The United States and United Kingdom sanctioned nine people and 26 entities tied to Cambodia's Prince Group on June 23, 2026, in what both governments called the largest joint action ever taken against the cyber-scam networks operating out of Southeast Asia. The US Treasury and the State Department announced the package alongside a UK designation, and the Justice Department seized a cloud-computing account used by subsidiaries of the Huione Group, the network that moved scam proceeds for Prince Group.
The action lands days after Hu Xiaowei, described by authorities as the group's second-in-command and the "big brother" to leader Chen Zhi, was arrested in Tokyo. It also builds on a 2025 designation of the same Cambodian conglomerate, whose holdings span real estate, banking, and airlines. Bitcoin traded near $62,698 as of June 24, 2026, down about 1.3% on the day, with the Fear and Greed index at 20, deep in "Fear" territory.
A second package that names the people who ran the rails
The 2025 sanctions hit Prince Group and Chen Zhi at the top. This round reaches down into the operational layer: the lieutenants, shell companies, and service providers that kept industrial-scale fraud running. Hu Xiaowei is named directly, tying the financial designation to the criminal case now moving through courts after his Tokyo arrest. Chen Zhi himself was arrested and extradited to China in January 2026 following a joint US-China investigation.
Treasury Secretary Scott Bessent framed the stakes in plain numbers. A US government estimate put American losses to Southeast Asia-based scam operations at no less than $10 billion in 2024, a 66% jump over the prior year. That figure is the engine behind the enforcement push, and it explains why the action stretches across two governments and multiple agencies rather than a single indictment.
For the people in the United States who lost money to these schemes, sanctions do not return funds. They cut off the entities from the dollar and sterling financial systems, freeze assets within reach, and make it a crime for regulated firms to deal with the named targets. The goal is to starve the machine, not to refund the victims.
The laundering network is the real target
The detail that matters most for crypto sits in the Huione designation. Huione Group, also based in Cambodia, has been a central conduit for laundering proceeds from cyber heists and virtual-currency investment scams, and Prince Group routed its scam money through it. The DOJ's seizure of a Huione cloud-computing account is an attempt to disrupt the back-office infrastructure, not just the front-line scam compounds.
That focus reflects how these operations actually work. The compounds run "pig-butchering" cons: slow-build romance and investment frauds that steer victims into fake trading platforms before blocking withdrawals. The stolen crypto then has to be cleaned, and that step depends on a small number of laundering hubs willing to convert and move tainted funds at scale. Take out the laundering layer and the whole pipeline gets more expensive and more traceable. That is the bet behind naming Huione alongside Prince Group.

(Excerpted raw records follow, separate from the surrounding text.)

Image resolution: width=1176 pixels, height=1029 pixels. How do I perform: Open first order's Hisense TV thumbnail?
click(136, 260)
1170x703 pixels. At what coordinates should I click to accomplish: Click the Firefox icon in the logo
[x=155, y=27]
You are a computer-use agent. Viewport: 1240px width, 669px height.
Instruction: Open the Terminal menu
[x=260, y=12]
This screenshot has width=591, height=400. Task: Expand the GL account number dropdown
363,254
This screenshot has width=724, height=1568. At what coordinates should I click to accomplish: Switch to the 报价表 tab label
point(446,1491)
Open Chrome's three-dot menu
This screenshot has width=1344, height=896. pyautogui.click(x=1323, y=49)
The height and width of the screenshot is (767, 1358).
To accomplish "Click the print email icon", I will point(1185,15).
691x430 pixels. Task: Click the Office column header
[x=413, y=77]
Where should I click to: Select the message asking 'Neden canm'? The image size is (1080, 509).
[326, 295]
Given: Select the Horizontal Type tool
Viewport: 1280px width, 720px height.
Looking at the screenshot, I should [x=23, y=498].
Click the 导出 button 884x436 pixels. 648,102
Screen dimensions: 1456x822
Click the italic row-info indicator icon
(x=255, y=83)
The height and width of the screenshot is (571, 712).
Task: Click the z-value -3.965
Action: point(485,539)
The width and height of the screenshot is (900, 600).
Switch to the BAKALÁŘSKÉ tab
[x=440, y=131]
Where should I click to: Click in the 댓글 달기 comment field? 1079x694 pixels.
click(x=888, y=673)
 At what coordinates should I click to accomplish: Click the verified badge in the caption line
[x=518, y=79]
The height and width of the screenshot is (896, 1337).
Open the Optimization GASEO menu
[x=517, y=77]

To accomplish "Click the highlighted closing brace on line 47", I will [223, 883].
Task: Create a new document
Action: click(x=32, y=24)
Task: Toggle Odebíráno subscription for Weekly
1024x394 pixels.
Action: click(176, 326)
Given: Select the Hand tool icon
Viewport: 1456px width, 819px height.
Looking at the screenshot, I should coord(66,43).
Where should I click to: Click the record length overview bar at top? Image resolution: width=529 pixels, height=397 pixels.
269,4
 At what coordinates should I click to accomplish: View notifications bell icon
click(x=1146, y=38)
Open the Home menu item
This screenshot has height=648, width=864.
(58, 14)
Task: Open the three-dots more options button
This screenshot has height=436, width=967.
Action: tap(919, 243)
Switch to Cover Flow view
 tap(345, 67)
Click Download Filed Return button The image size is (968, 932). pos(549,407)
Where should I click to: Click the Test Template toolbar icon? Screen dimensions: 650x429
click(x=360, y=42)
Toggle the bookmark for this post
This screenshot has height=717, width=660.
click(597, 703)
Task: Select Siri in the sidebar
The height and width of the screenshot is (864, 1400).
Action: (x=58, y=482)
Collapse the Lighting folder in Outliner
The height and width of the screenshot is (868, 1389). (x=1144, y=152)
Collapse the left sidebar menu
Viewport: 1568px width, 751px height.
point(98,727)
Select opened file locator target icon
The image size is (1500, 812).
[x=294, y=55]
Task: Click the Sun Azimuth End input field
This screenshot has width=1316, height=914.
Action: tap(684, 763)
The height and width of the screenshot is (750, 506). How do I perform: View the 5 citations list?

Irreversibility becomes the trap
The crypto leg of these scams is attractive to fraud rings for one reason: once a victim sends funds to a wallet the scammers control, there is no chargeback and no issuing bank to reverse the transfer. The same property that makes spending from your own wallet genuinely useful, irreversibility, becomes the trap when the counterparty is a criminal compound.
A few patterns separate a legitimate service from the dashboards these networks build. A real platform does not require you to recruit other people to unlock a withdrawal. It does not pair a "mentor" from a messaging app with a trading site you had never heard of a week earlier. And it does not display smooth, always-rising portfolio gains, because real markets, as the current Fear reading shows, do not move in a straight line.
The enforcement reach is widening. The case now spans Cambodia at the core, Japan through Hu Xiaowei's arrest, China through Chen Zhi's extradition, and a coordinated US and UK designation. For ordinary holders, the lesson is not the headline figure but the mechanics: irreversible transfers into platforms engineered to block the exit.
Overview
The US and UK sanctioned nine people and 26 entities tied to Cambodia's Prince Group on June 23, 2026, the largest joint action yet against Southeast Asia scam networks, while the DOJ seized a cloud account run by the Huione laundering group. The package names Hu Xiaowei, arrested in Tokyo days earlier, and builds on a 2025 designation of the conglomerate and its leader Chen Zhi, now extradited to China. Treasury cited at least $10 billion in American losses to such scams in 2024. The action targets the laundering rails that convert stolen crypto, and the practical takeaway for users is the same as ever: transfers to a wallet you do not control are final, and platforms that block withdrawals are the warning sign.